Director, Middle East/South Asia Studies Program
Co-Director, Reimagining Indian Oceans Worlds Mellon Research Initiative
Professor (PhD, Delhi University, 1995)
University of California, Davis
One Shields Avenue
Davis, California 95616, USA
Fax: (530) 752-8885
- 1995 Ph. D. in Sociology, Delhi School of Economics, Delhi University, India.
- 1989 M. Phil. in Sociology, Delhi School of Economics, Delhi University, India.
- 1988 M.A. in Sociology, Delhi School of Economics, Delhi University, India.
- 1986 B.A. in Economics, Madras Christian College, Madras, India.
My doctoral dissertation (published as The Mouths of People, the Voice of God: Buddhists and Muslims in a Frontier Community of Ladakh, 1998) was a study of two Himalayan villages on the geopolitical boundaries between India, China, and Pakistan. It embeds constructions of cultural identity and cases of spirit possession within the context of borderland political economy.
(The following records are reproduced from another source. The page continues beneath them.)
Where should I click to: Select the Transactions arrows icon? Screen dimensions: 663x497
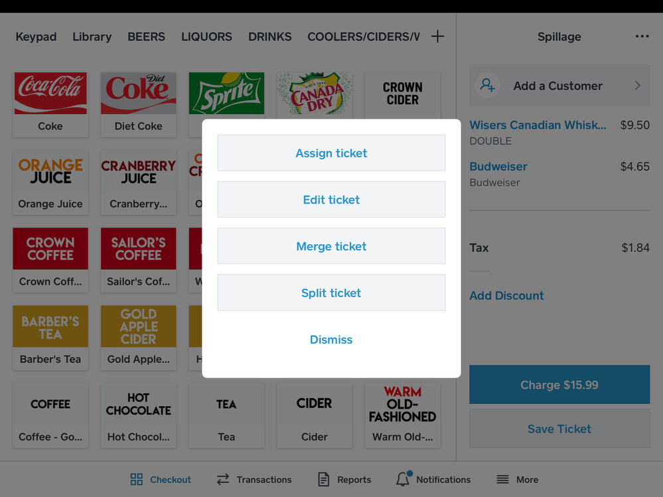[223, 479]
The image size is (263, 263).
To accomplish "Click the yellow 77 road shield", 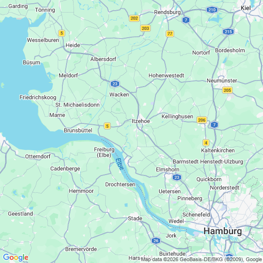I will click(170, 34).
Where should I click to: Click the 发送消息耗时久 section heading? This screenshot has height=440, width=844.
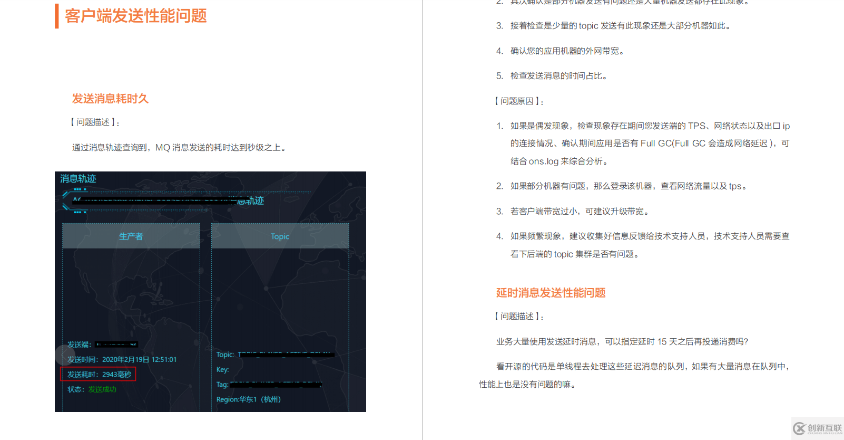pos(110,99)
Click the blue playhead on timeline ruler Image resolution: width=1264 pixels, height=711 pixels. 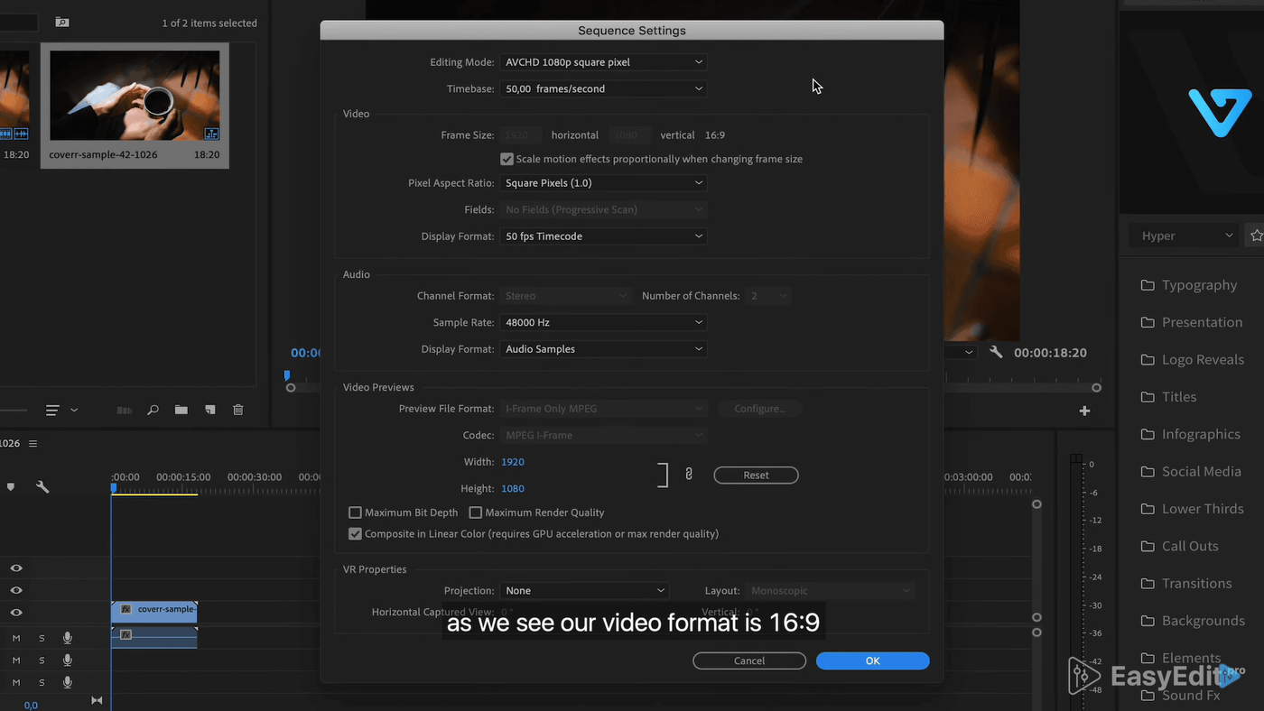pyautogui.click(x=114, y=488)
My next major research project focused on Bangalore City, described as India’s “Silicon Valley”. The outcome of this research, Landscapes of Urban Memory: The Sacred and the Civic in India’s High Tech City (2001), examines the various pathways that memory and the body take in a city inserted within global processes. Its central focus is a festival dedicated to Draupadi, the polyandrous wife of the Pandava brothers, heroes of the pan-Indian Mahabharata epic. This annual performance is Bangalore's largest civic ritual and attracts an audience of over 100,000 people for its key event—the incarnation of Draupadi in the body of a male priest from a community of gardeners. The book as a whole interrogates dominant models of Bangalore as a science city and presents other paradigms of urban space emerging from religious cultures in the city.
In the Presence of Sai Baba (2008) examines a transnational religious movement centered on the Indian guru, Sathya Sai Baba (b. 1926), who atracts a global following from Japan to South Africa. My book examines the movement in three cities---Bangalore, Nairobi, and Atlanta---linking regimes of spatial, somatic, and symbolic production. It presents insights for the understanding of "urban religion" as well as the relationship between a religious imaginary, understandings of citizenship, sites of sociality, and devotional memory. It is also concerned with somatic and sensory reform as crucial practices for the creation of new cultural subjects, institutions, and forms of urban modernity.
A Place for Utopia: Urban Designs from South Asia (2015)---based on ethnographic and archival research---explores novel designs for utopian place-making from the early twentieth century to the present that link South Asia with Europe and North America. It connects cities such as princely Indore to colonial and postcolonial Madras and global Bangalore and Los Angeles and illuminates ideas and practices of designing “a good place” (Eu-topia) by religious movements such as Theosophy and American Vedanta, urban planners, pilgrims, migrants, and ordinary city-dwellers. The book also shows how a history of transcultural cross-fertilization, in which South Asia plays a critical part, has provided a reservoir of hopes and imaginings for the creation of potential futures.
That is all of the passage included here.